Prof Gascia Ouzounian on Sonic Memories of the Armenian Genocide


UK –



LMH Fellow in Music Professor Gascia Ouzounian (pictured above with Seminar organisers Dr Suzan Meryem Rosita Kalayci, and Dr Vazken Davidian)  delivered a presentation at Pembroke College, Oxford, on 25 May entitled: ‘Our Voices Reached the Sky’: Sonic Memories of the Armenian Genocide.

This seminar is part of the Silence and Visuality Seminars on Armenian Art & History – an interdisciplinary series presenting current research by emerging and established scholars, and conversations with distinguished contemporary artists. The seminar series is being hosted by the Oxford Network for Armenian Genocide Research, with support from TORCH.

Professor Ouzounian is a sonic theorist whose work examines sound in relation to space, architecture, urbanism, and violence. At Oxford, she leads the European Research Council-funded project Sonorous Cities: Towards a Sonic Urbanism (soncities.org). Professor Ouzounian contributed a chapter to the open access eBook Soundwalking, also entitled ‘Our voices reached the sky’: sonic memories of the Armenian Genocide, which is freely available to download.  

In her presentation, Professor Ouzounian explored her examination of sonic memories of the Armenian Genocide, which draws on survivors’ earwitness testimonies (testimonies describing auditory and sonic experiences of the Genocide). She argued that, while visual evidence usually predominates in studies of genocide, sonic memory – as a site of historical, cultural, and affective knowledge – can deepen our understanding of the historical aspects of genocide, as well as its social, psychological, and emotional dimensions.

In relation to contested histories, paying attention to sonic memories can also be a form of what Professor Ouzounian calls ‘counterlistening’: listening against official narratives and, in the case of the Armenian Genocide, against the narrative of genocide denial that continues to be maintained by the Turkish state. Professor Ouzounian suggests that the voices of Armenian Genocide victims – concealed and denied for over a century by Turkey – can nevertheless be excavated and listened to via the sonic memories of genocide survivors. She draws on oral testimonies collected by Verjiné Svazlian, an Armenian ethnographer who walked from village to village in Soviet Armenia for a period of decades, collecting, recording, and transcribing some 700 survivors’ testimonies when it was not safe to do so.

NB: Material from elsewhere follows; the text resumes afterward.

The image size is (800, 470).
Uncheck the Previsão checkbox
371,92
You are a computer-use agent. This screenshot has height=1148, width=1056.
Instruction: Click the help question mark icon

She explained the significance of Svazlian's original acts of counterlistening, explaining how it makes possible a more shared or public form of listening today. More broadly, she asked the audience to consider how sound and listening formed a part of the injuries as well as the violent tactics of the Armenian Genocide; and questioned how listening to genocide can reshape our understanding of genocide and its effects.